No headlines doesn’t mean no problem
When Breaking Bad went off the air, it wasn’t the end of the issue; there are just fewer people talking about it in the day-to-day. There are two reasons that meth isn’t a frontpage story today. The first is that the opioid epidemic is overshadowing the meth problem. The second reason is that production has shifted.
When meth was in the headlines, it often involved US labs. Today, people in the US mostly produce small quantities. The issue is that super labs in Mexico and elsewhere are making enormous quantities of the drug. These large scale productions also push the price lower and lower, which leads to greater abuse, more problems here in North Carolina, and more arrests. The DEA office in Greensboro reports a 2,000% increase in meth seizures over the past two years.

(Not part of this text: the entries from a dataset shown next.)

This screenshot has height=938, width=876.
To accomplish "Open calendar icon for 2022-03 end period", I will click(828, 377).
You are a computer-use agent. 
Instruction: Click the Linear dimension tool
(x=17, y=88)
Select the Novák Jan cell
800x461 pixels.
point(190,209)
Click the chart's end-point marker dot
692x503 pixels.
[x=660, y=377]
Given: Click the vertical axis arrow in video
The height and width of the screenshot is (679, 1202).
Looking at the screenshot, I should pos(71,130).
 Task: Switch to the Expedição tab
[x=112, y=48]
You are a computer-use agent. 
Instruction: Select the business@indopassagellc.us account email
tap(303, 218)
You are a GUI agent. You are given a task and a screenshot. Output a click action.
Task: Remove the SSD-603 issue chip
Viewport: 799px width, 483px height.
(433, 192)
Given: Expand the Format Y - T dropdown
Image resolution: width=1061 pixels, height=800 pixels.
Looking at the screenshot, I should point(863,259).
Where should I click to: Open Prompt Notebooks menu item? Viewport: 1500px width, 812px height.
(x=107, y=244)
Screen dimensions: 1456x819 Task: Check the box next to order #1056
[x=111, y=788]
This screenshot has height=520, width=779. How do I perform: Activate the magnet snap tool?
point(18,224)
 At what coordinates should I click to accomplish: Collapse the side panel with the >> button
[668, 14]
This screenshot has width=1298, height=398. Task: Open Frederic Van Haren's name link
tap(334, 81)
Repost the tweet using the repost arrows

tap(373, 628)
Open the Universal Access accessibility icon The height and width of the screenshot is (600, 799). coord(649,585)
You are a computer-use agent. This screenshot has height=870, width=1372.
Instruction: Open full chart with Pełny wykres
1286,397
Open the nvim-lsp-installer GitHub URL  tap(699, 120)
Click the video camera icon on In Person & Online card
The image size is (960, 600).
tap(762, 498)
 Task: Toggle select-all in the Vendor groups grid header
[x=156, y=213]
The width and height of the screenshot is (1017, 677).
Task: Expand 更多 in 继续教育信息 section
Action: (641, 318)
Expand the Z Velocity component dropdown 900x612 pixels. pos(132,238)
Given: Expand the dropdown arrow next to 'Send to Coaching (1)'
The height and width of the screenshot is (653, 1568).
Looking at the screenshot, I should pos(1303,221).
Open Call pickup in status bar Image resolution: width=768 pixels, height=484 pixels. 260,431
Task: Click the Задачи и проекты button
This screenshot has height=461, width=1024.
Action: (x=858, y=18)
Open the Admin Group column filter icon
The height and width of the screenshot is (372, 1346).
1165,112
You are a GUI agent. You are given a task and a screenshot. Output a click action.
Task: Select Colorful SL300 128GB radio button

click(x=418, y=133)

A flooding market drowns users
Cheap prices, large quantities and addiction are a recipe for trouble. While there are treatment centers throughout the state, the problem goes deeper than that. Addiction leads to arrest, financial troubles and broken homes. Addiction causes desperation, which causes a shockwave of other social issues.
So what do we do about it?
Every topic becomes political at some point. Many of the labs are based in Mexico. The Trump administration has made border security a priority, including to curb in the influence of international cartels within our own borders. It would be an understatement to say it’s been controversial and it’s too early to say if it’s been effective at slowing the meth issue here.
Other options include treatment centers, how police treat the users they arrest or investigate, and how the judicial system punishes people who are charged with breaking the law. It’s a complicated issue and people are touched by methamphetamine abuse in many ways.